What are Cryptocurrency Derivatives and Where to Trade Them?
Cryptocurrency derivatives sound like some sort of exotic term. There can be a fair amount of both misunderstandings and taboo surrounding derivatives and cryptocurrencies separately. Put them together and you have a whole other ball game. We are here to clear up what exactly derivatives even are and why they might be useful in cryptocurrencies. We are also going to present the key places where they can be traded.
What even are derivatives?
The key is in the name really. Derivatives are something which is derived from something else. In financial terms, this simply means they are a form of contract that has a value derived from some asset. For example, a Bitcoin USD derivative would have its value derived from the actual market of Bitcoin versus USD.
There are a number of different types of derivatives. The main types are options and futures. Explaining the ins and outs of each of these can get really technical but the key thing to note is the value of the derivative will vary based on how it is structured. For example, futures expire at a date in the future so the market takes this into account when the contracts are being traded.
Why cryptocurrency derivatives?
By being simply a contract and not an actual asset, derivatives allow traders and investors to do things which would be extremely difficult to do in the actual market for the asset – also known as the spot market. For example, traders can use enormous amounts of leverage which is essentially using borrowed funds with the aim of getting a greater return on the amounts they invest. This also provides a higher risk. Although this is possible in the spot market, it is greater to a much larger extent in the derivatives market due to the exchanges being able to liquidate the derivatives immediately if the trader loses the money they have put into the position. Derivatives also enable traders to take short positions easily which is another difficult task in the spot market.
The top places to trade them
Bitmex
Bitmex is the king of cryptocurrency derivatives. Their flagship product is the XBTUSD perpetual swap which is a derivative that tracks the price of bitcoin versus USD and never expires. This product often accounts for the most amount of volume of the markets that trade Bitcoin versus USD as seen below in data from CoinMarketCap. Bitmex is a bitcoin-only exchange. Users deposit bitcoin and if they take correct trading positions, their balance of bitcoin will increase. If they take incorrect trading positions, their balance of bitcoin will decrease.

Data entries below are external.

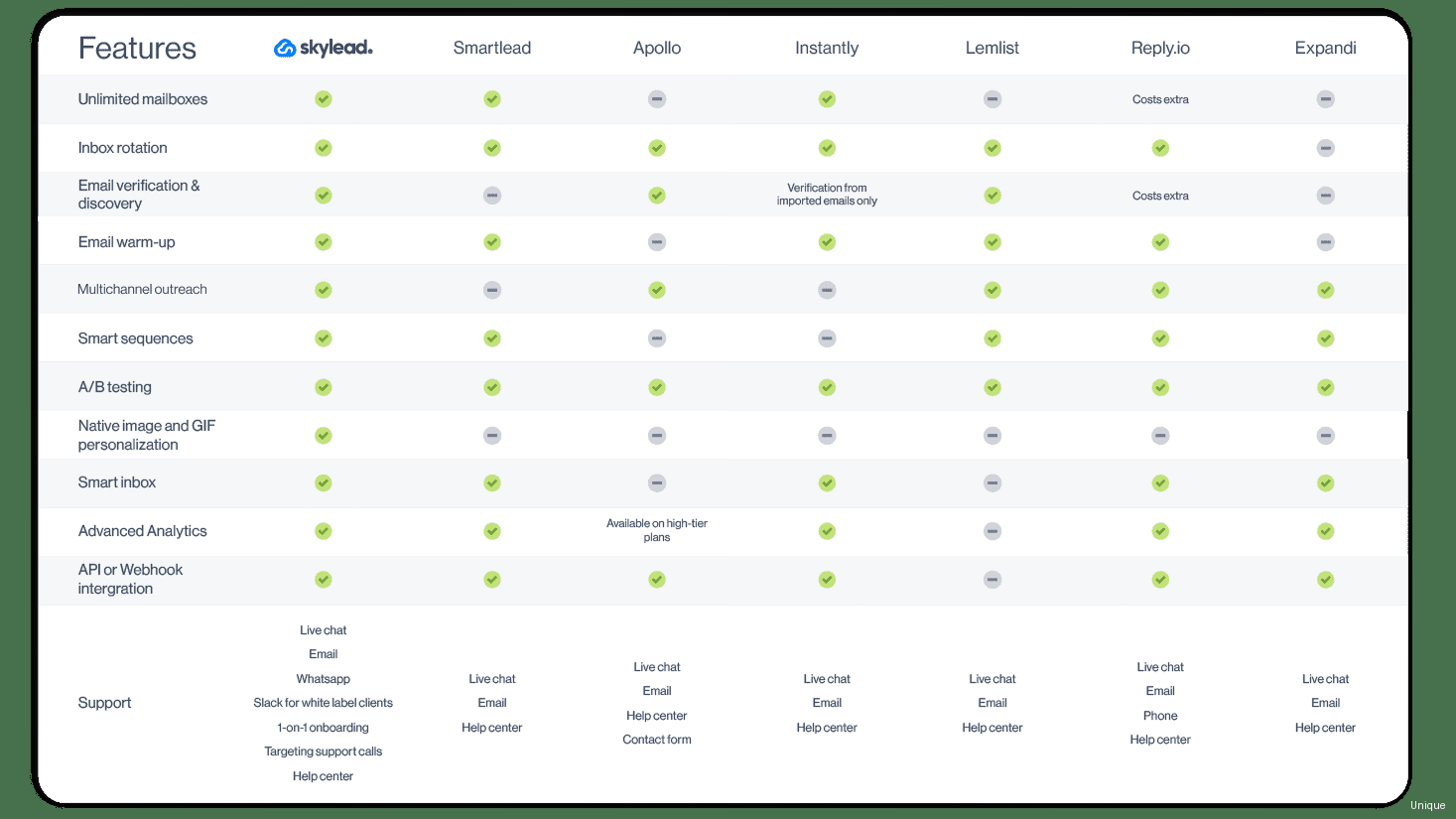Click Skylead's green check for Unlimited mailboxes
This screenshot has width=1456, height=819.
(x=324, y=99)
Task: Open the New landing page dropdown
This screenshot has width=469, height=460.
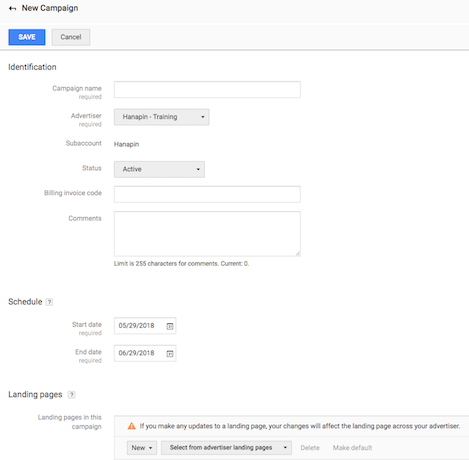Action: [x=142, y=448]
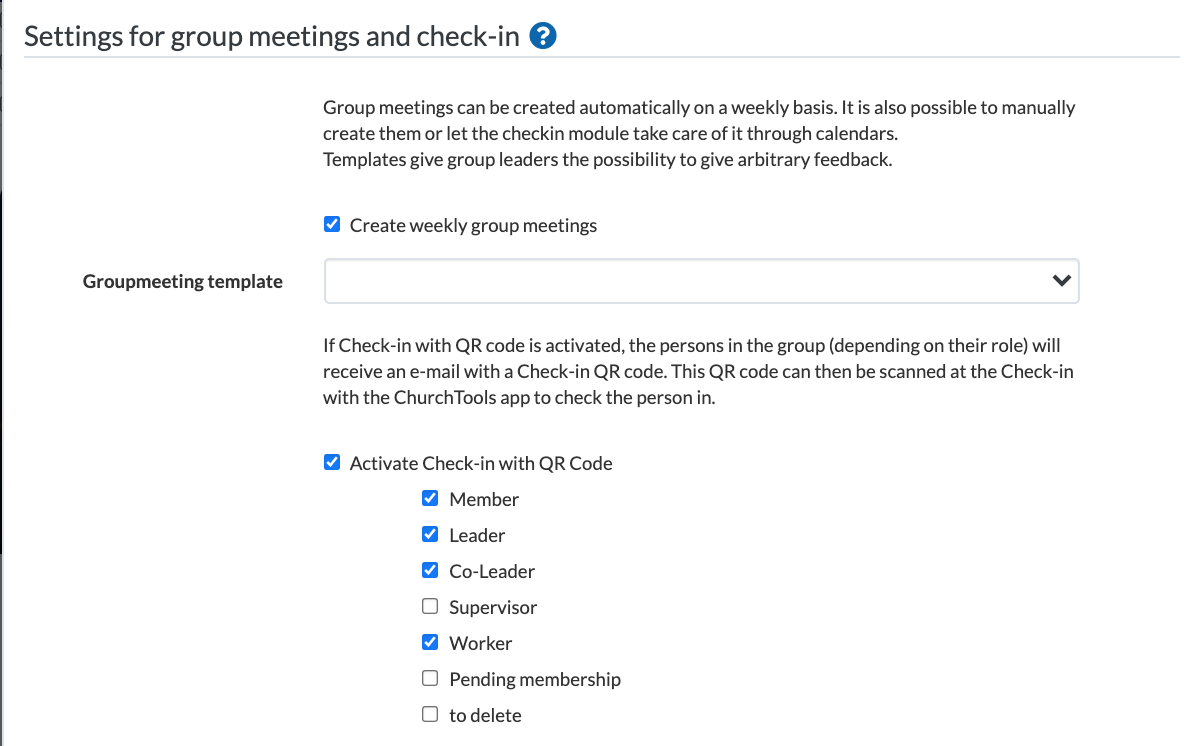
Task: Click the 'Supervisor' label text
Action: click(493, 608)
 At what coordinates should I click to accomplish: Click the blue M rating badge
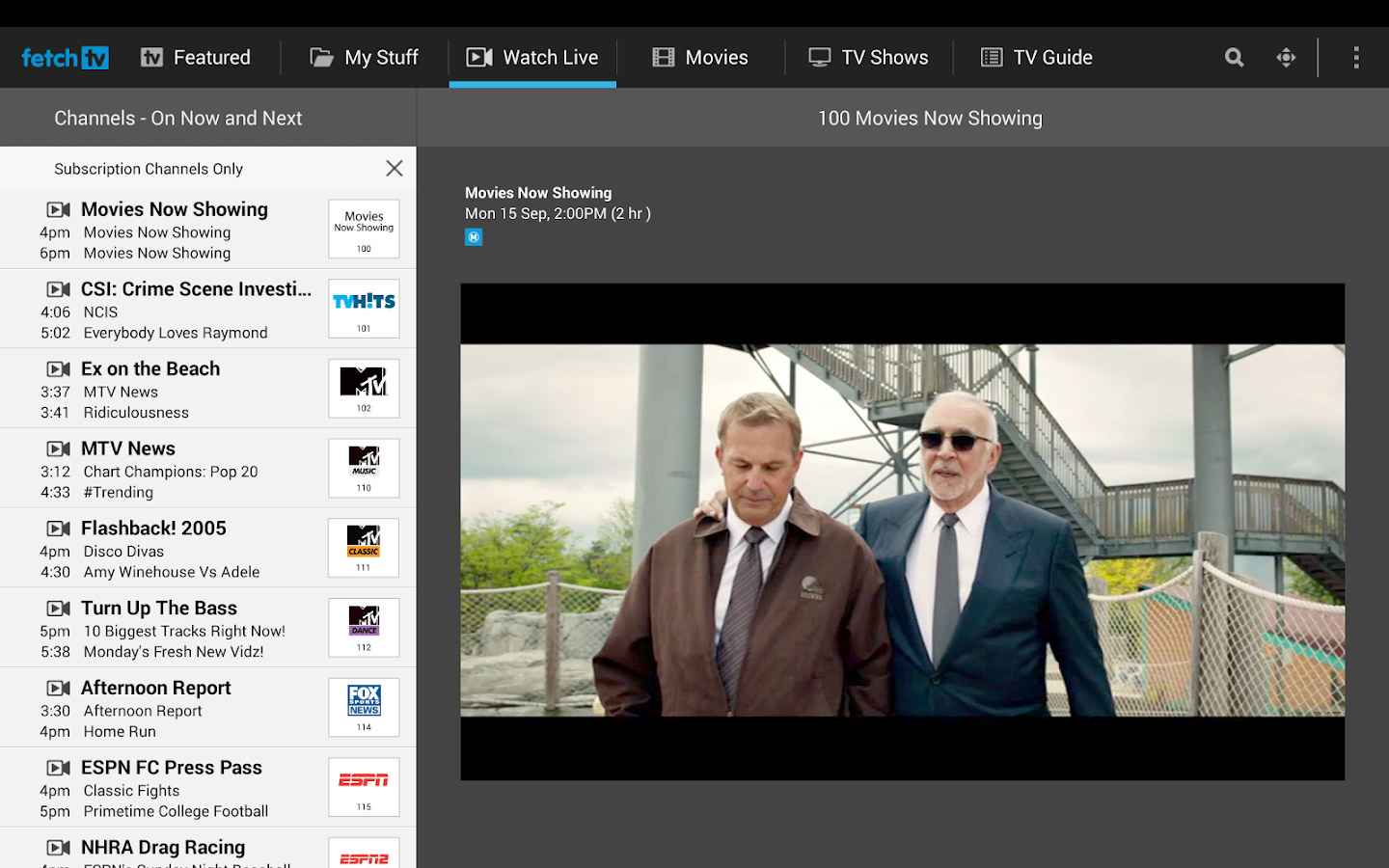[x=474, y=236]
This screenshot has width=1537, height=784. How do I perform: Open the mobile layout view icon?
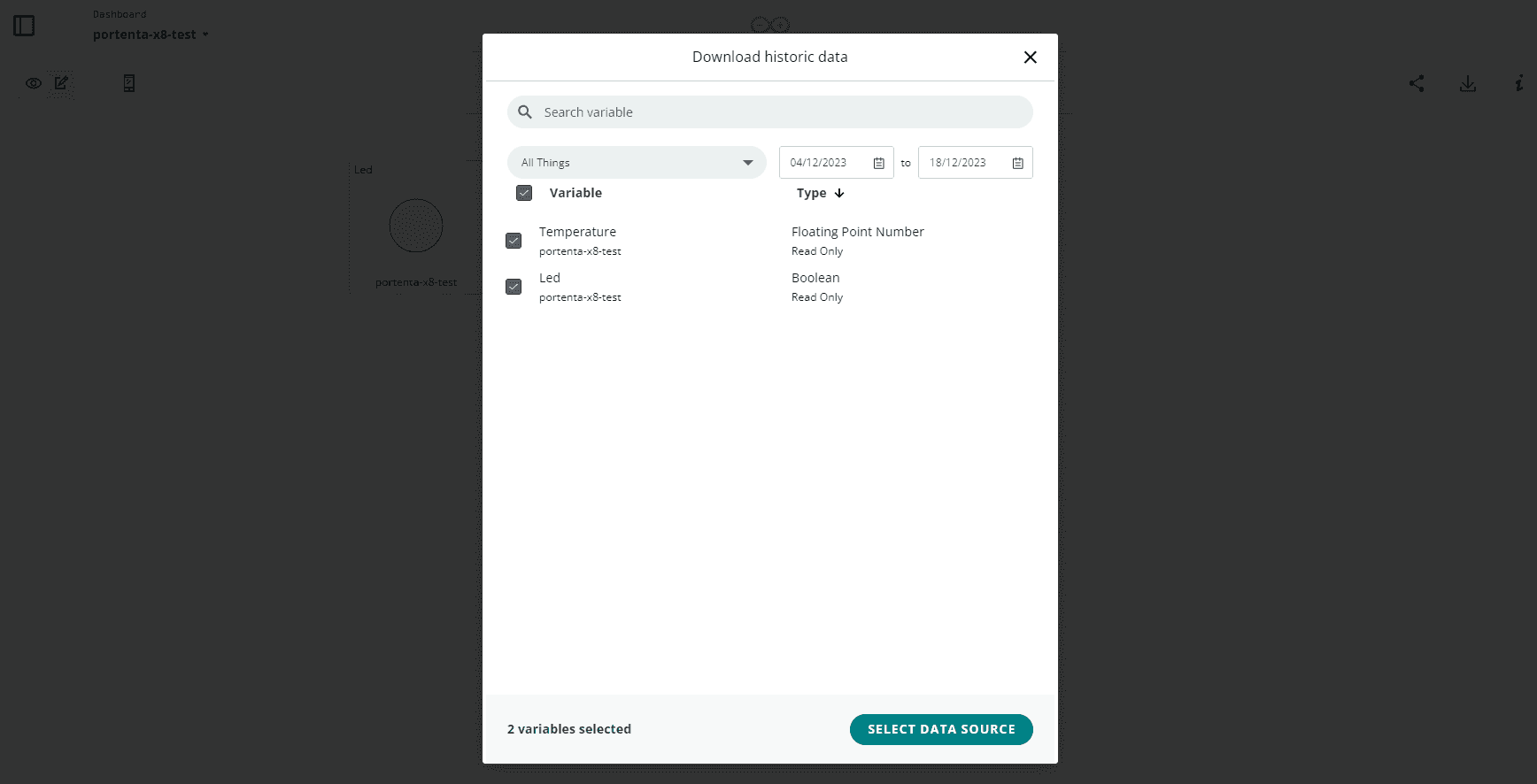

Users can leverage up to 100 times their equity when trading the XBTUSD product. Other products have less leverage offered but users can still leverage up to at least 20x in other products. Bitmex also offers a contract for ether priced against USD. They offer a number of altcoin contracts also but these are priced against bitcoin instead of USD. The altcoin contracts which are priced against bitcoin include ether, litecoin, tron, EOS, cardano, bitcoin cash, and ripple. The fees are low on Bitmex ranging from 0.075% to 0.25% for market takers and market makers actually receive a rebate
Deribit
Deribit is the closest competitor to Bitmex. Deribit is also a bitcoin-only exchange. While Bitmex provides futures contracts, Deribit provides both futures and options contracts. Options are a different type of derivative too and allow traders to speculate in the markets in a different manner. This is one advantage which Deribit has over Bitmex. However, Deribit only provides products which allow users to speculate in bitcoin which is a major disadvantage for Deribit. Deribit does also offer a perpetual futures contract that enables traders to speculate on bitcoin priced against USD. This product can be leveraged up to 100x. The fees range from 0.05% to 0.075% for market makers and a 0.02% to 0.025% rebate for market makers.
OKEx
OKEx is an exchange which has both spot and derivatives contracts. The exchange is owned by parent company OKCoin. The exchange which launched in 2017 offers futures contracts in both bitcoin and altcoins. OKEx enables traders to speculate with fiat currency which is one advantage which it has over Bitmex and Deribit. Users can apply up to 20x leverage on some contracts. The fees start at 0.01% for market makers and 0.03% for market takers. This progressively drops based on the amount of volume traded.
An Up & Comer? – Delta Exchange
Delta exchange is a new derivatives exchange which launched in 2018. Similar to Bitmex and Deribit, Delta is a bitcoin-only exchange. However, Delta does offer some products which are not available on either Bitmex or Deribit. Bitcoin versus USD and ether versus USD products are available on Bitmex. Deribit offers a wider range of futures products priced against USD. Delta facilitates ripple and stellar lumens futures trading against USD as well as bitcoin and ether. The bitcoin product can be traded with up to 100x leverage while the other products can be traded with up to 20x leverage. The fees are also competitive. Market makers receive a rebate of 0.005% to 0.025%. Market takers are charged 0.025% to 0.075%. Delta exchange has only been operating for a short while so it has not built up the same level of trustworthiness and reputation as the others. However, it could be a key player moving forward.